Abstract

Breast cancer is the second leading cause of death in women and thus has received a great deal of attention by researchers. Recent studies suggested decreased occurrence of cancer in patients treated with cardiac glycosides (CGs) for heart conditions. Because CGs induce their cellular effects via the Na+, K+ ATPase (Na–K), we treated four breast cancer cell lines (MCF-7, T47D, MDA-MB453, and MDA-MB231) and a non-cancerous breast ductal epithelial cell line (MCF-10A) with ouabain, a well-characterized CG, and measured cell proliferation by measuring bromodeoxyuridine incorporation. Ouabain (1μM) decreased cell proliferation in all cell lines studied except MDA-MB453 cells. Western blot of Na–K α and β subunits showed α1, α3, and β1 expression in all cell lines except MDA-MB453 cells where Na–K protein and mRNA were absent.

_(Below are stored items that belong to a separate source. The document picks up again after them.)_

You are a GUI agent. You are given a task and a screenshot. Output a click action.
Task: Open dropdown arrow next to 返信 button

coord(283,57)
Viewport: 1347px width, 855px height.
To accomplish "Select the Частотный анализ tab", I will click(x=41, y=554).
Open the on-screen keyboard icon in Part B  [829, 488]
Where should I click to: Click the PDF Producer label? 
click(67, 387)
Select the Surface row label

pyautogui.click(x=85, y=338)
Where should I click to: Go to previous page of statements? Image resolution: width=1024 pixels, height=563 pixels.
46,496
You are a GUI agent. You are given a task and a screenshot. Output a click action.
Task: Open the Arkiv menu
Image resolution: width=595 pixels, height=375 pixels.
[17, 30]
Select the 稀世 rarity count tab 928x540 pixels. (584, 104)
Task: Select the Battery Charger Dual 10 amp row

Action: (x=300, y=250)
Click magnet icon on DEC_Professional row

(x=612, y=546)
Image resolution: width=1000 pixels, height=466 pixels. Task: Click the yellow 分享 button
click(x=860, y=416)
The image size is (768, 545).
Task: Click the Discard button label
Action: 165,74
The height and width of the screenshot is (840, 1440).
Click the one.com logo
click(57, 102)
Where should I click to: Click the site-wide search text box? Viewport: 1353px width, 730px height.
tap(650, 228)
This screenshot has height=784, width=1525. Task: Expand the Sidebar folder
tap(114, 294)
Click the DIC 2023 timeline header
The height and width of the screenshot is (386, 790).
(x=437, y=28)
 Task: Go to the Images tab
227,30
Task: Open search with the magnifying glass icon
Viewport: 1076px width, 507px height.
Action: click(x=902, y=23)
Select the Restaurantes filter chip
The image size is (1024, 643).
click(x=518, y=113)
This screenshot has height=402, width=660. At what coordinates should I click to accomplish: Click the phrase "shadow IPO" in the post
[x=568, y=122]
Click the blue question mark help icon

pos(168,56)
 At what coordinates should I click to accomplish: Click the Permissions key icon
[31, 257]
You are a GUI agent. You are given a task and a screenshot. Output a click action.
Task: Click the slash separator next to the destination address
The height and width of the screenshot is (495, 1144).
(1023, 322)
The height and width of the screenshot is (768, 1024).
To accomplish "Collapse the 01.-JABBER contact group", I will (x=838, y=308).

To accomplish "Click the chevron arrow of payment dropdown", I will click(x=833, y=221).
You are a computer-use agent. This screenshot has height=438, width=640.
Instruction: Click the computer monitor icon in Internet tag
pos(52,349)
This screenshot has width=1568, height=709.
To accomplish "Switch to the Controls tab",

Potassium uptake, measured as rubidium (86Rb) flux, and intracellular potassium were both significantly higher in MDA-MB453 cells compared to MCF-10A cells. RT-qPCR suggested a 7 fold increase in voltage-gated potassium channel (KCNQ2) expression in MDA-MB453 cells compared to MCF-10A cells. Inhibition of KCNQ2 prevented cell growth and 86Rb uptake in MDA-MB453 cells but not in MCF-10A cells. All cancer cells had significantly higher vacuolar H-ATPase (V-ATPase) activity than MCF-10A cells. Inhibition of V-ATPase decreased 86Rb uptake and intracellular potassium in MDA-MB453 cells but not in MCF-10A cells. The findings point to the absence of Na–K, high hERG and KCNQ2 expression, elevated V-ATPase activity and sensitivity to V-ATPase inhibitors in MDA-MB453. We conclude that cancer cells exhibit fundamentally different metabolic pathways for maintenance of intracellular ion homeostasis.